Panama City Florida Sheriff Frank McKeithen is a genius and my new hero. His plan for rounding up illegal immigrants inovlves going where many of them work:
The sheriff's department has developed a remarkably effective — and controversial — way of catching illegal immigrants: Deputies in patrol cars pull up to a construction site in force, and watch and see who runs.

Those who take off are chased down and arrested on charges such as trespassing, for cutting through someone else's property, or loitering, for hiding out in someone's yard, or reckless driving, for speeding off in a car.

U.S. immigration authorities are then given the names of those believed to be in this country illegally.

"It's not wrong for them to run, but it's not wrong for us to chase them either," said Sheriff Frank McKeithen, who created his Illegal Alien Task Force in April to target construction sites in this Florida Panhandle county.
The usual suspects are up in arms over the matter. The Mexican American Legal Defense fund says McKeithen's tatics amount to intimidation. The builders that are hiring the illegal immigrants say the illegals are their best (read cheapest) labor and without them nothing is going to be built. However, McKeithen has the law on his side, it is illegal in Florida to hire illegal immigrants (of course it is illegal in the rest of the country as well).

The ACLU, not surprisingly, is also upset and calls McKeithen's tactics constitutionally suspect.
Benjamin Stevenson, an attorney with the American Civil Liberties Union in Florida, said he finds the tactic troubling.

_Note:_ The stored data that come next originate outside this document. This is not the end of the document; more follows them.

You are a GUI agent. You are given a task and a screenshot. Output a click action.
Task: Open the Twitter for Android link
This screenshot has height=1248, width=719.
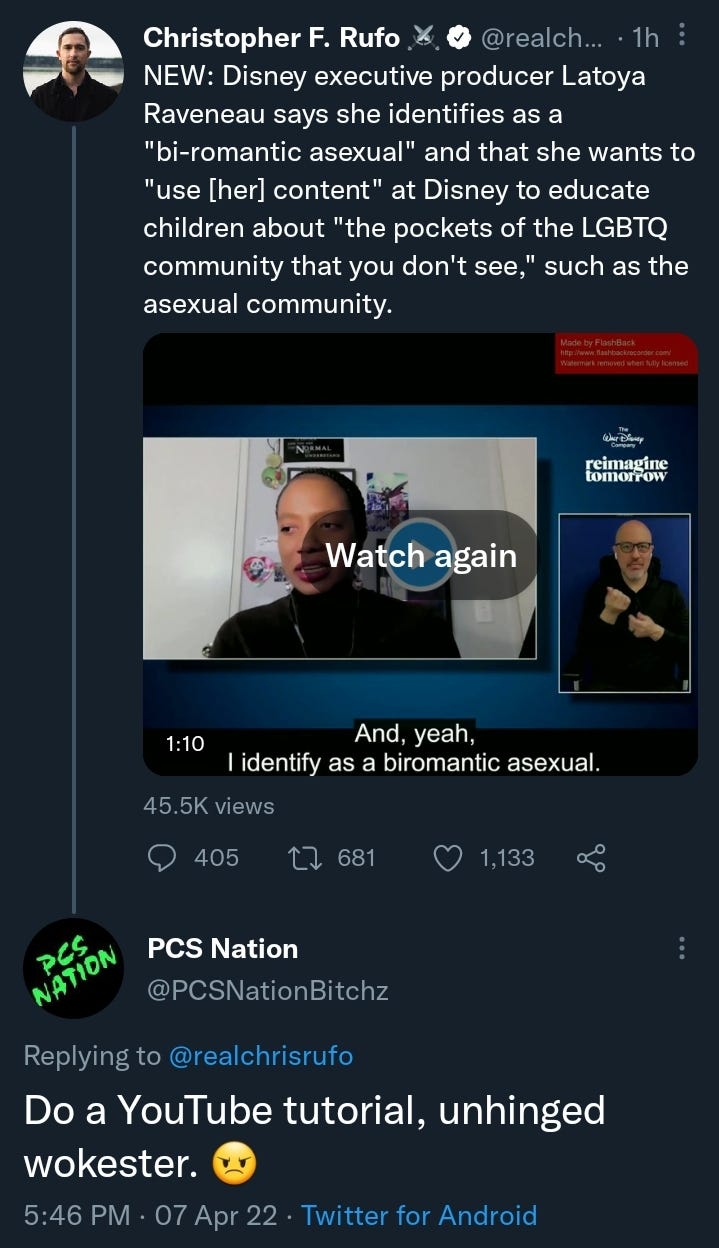[419, 1215]
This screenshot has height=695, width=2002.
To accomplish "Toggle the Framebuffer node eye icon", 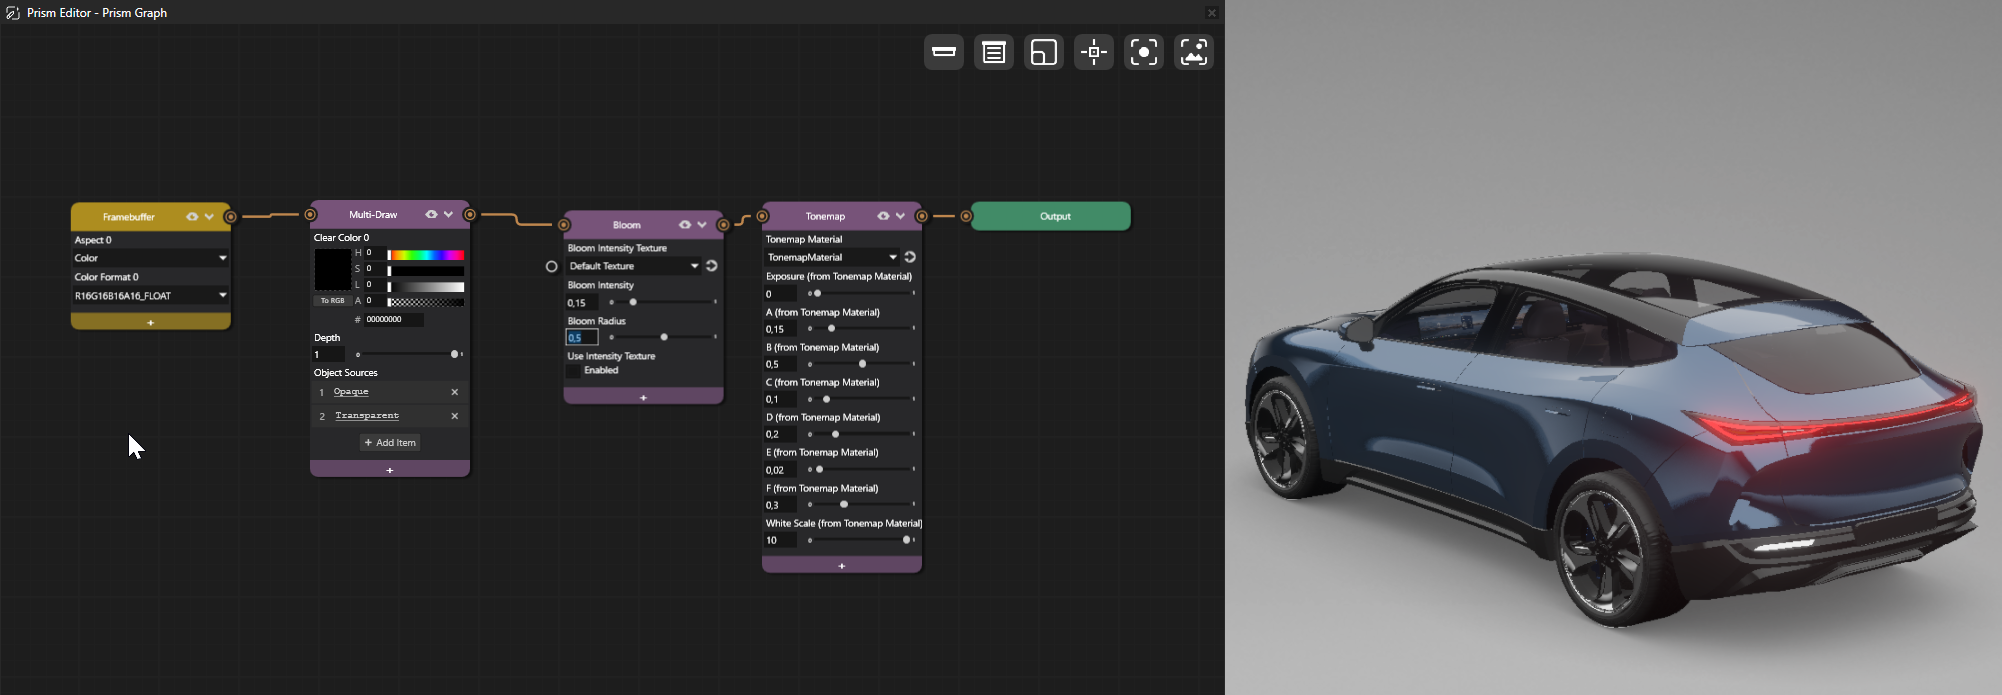I will click(x=192, y=217).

"Why are they sending out six or seven agents to investigate a paper crime, and are they causing them to run in the first place through intimidation?" he asked.

snip

McKeithen has asked Florida Attorney General Bill McCollum for a legal opinion on his tactics. A spokeswoman for McCollum said the office is researching the request.
What will the ACLU do if the Attorney General comes back and says, yep this is okay? You guessed it, they will sue.

In the meantime, McKeithen's methods are making in-roads--the illegal immigrants are leaving.
Mexican illegal immigrant Jose Madrid, 28, said he has been unable to find a construction job over the past six weeks because of the crackdown, and hasn't been able to send money to his parents and his 7-year-old son back home.

"We immigrants, we are leaving Panama City. People are afraid they will be deported," he said. "The companies don't want to hire illegal people. Now they're only hiring those with papers."
Of course, that is what employers are supposed to be doing.